WORK REQUIRED
Lines from the top of the listing down to the one with "You are a computer-use agent. Viewport: 1225px", inclusive, are to be copied exactly.

RECORDS TO PROCESS
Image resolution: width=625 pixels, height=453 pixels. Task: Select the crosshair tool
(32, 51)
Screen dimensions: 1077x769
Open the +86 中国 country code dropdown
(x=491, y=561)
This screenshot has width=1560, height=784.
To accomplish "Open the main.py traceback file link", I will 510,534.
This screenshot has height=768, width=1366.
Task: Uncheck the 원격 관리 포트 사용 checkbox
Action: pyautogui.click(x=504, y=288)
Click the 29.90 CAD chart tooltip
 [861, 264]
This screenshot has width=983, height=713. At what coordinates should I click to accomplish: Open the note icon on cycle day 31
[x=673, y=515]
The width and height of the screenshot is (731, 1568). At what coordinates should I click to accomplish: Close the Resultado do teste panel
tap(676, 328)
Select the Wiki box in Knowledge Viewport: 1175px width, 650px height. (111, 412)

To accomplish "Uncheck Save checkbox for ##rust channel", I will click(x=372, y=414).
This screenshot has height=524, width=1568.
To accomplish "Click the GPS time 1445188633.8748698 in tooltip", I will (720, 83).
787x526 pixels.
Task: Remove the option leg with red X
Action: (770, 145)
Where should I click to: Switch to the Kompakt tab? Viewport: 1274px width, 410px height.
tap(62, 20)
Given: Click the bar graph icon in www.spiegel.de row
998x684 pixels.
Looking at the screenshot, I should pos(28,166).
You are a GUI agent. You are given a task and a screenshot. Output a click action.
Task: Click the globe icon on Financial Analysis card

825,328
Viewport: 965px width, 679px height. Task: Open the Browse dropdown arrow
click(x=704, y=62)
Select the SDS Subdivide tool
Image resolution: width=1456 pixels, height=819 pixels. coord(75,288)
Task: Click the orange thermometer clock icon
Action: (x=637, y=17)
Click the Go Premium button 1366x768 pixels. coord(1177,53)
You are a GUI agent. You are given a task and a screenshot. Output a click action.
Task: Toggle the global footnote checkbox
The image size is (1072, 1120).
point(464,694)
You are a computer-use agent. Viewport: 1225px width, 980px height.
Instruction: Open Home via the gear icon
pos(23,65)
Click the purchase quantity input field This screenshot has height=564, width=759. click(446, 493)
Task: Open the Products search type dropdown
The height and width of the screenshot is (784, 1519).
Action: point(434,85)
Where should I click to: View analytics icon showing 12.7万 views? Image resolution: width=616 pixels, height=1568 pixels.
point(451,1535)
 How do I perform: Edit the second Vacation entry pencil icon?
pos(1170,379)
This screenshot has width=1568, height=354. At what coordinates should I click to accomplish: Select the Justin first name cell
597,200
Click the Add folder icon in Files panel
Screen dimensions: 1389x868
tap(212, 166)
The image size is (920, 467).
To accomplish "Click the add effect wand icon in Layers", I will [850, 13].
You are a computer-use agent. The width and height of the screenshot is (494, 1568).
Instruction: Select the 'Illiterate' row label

ANSWER SECTION
Image resolution: width=625 pixels, height=453 pixels. Task: Select the crosshair tool
(32, 51)
Screen dimensions: 1077x769
Open the +86 中国 country code dropdown
(x=491, y=561)
This screenshot has width=1560, height=784.
To accomplish "Open the main.py traceback file link", I will 510,534.
This screenshot has height=768, width=1366.
Task: Uncheck the 원격 관리 포트 사용 checkbox
Action: pyautogui.click(x=504, y=288)
Click the 29.90 CAD chart tooltip
 [861, 264]
This screenshot has width=983, height=713. At what coordinates should I click to accomplish: Open the note icon on cycle day 31
[x=673, y=515]
The width and height of the screenshot is (731, 1568). At what coordinates should I click to accomplish: Close the Resultado do teste panel
tap(676, 328)
Select the Wiki box in Knowledge Viewport: 1175px width, 650px height. (111, 412)

To accomplish "Uncheck Save checkbox for ##rust channel", I will click(x=372, y=414).
This screenshot has height=524, width=1568.
To accomplish "Click the GPS time 1445188633.8748698 in tooltip", I will (720, 83).
787x526 pixels.
Task: Remove the option leg with red X
Action: (770, 145)
Where should I click to: Switch to the Kompakt tab? Viewport: 1274px width, 410px height.
tap(62, 20)
Given: Click the bar graph icon in www.spiegel.de row
998x684 pixels.
Looking at the screenshot, I should pos(28,166).
You are a GUI agent. You are given a task and a screenshot. Output a click action.
Task: Click the globe icon on Financial Analysis card

825,328
Viewport: 965px width, 679px height. Task: Open the Browse dropdown arrow
click(x=704, y=62)
Select the SDS Subdivide tool
Image resolution: width=1456 pixels, height=819 pixels. coord(75,288)
Task: Click the orange thermometer clock icon
Action: (x=637, y=17)
Click the Go Premium button 1366x768 pixels. coord(1177,53)
You are a GUI agent. You are given a task and a screenshot. Output a click action.
Task: Toggle the global footnote checkbox
The image size is (1072, 1120).
point(464,694)
You are a computer-use agent. Viewport: 1225px width, 980px height.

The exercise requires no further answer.